Some of her questions to Oliver are:

-To whom does the “our” in the slogan refer?

-Whose “business” are the Detroit police officers “Mind’N?”

-Why put a pin with grammatically incorrect language on police officer’s uniforms?

-Are police officer subject to discipline if they refuse to wear the lapel pins?

-Why was money spent on lapel pins rather than addressing more pressing issues in the department?

“I look at it and I have lots of questions,” she said.

Ruth Seymour, who teaches grammar to journalism students at Wayne State University, said the apostrophe did not bother her but she was not “sure that the meaning is crystal clear to the residents on the street.”

“I think it’s unclear, and I think on first glance it suggests that we’re watching businesses instead of residents,” she said.

Her second thought about the slogan was that it separates the department from the community it wants to serve.

It says “I won’t get in your way if you don’t get in mine,” she said.

Moore said the department received about 40 calls from residents Thursday concerned about the button.

“They support the mission - the fresh air that the Detroit police department has taken,” he said. “But they feel that this slogan isn’t appropriate.”

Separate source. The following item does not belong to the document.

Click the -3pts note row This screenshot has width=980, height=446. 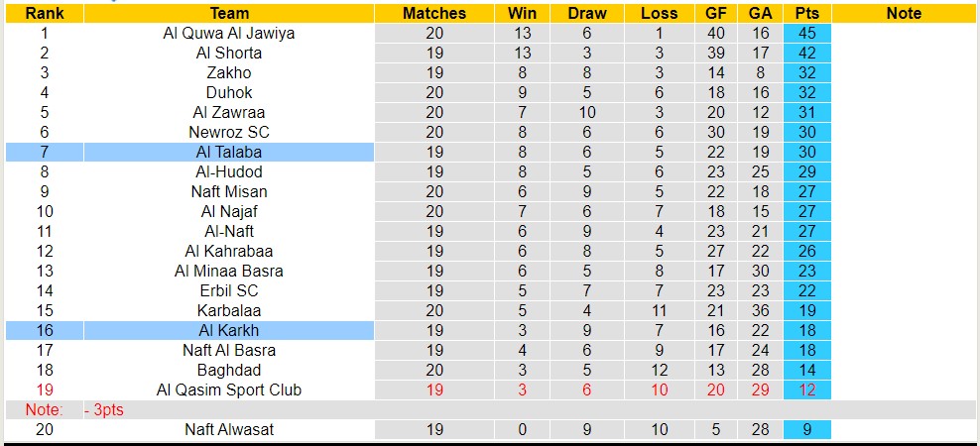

Officers can choose to wear the button or not, he said.

The bid by the Richmond company was lower than two bids by Detroit companies, Moore said.

However, Mahaffey said she wants to know why a general bid did not go out alerting companies through business publications that there was potential business.

“City money can not be spent unless the council approves the contract,” she said. “I’m not accusing anybody of anything. I just want answers. I think we all deserve answers.”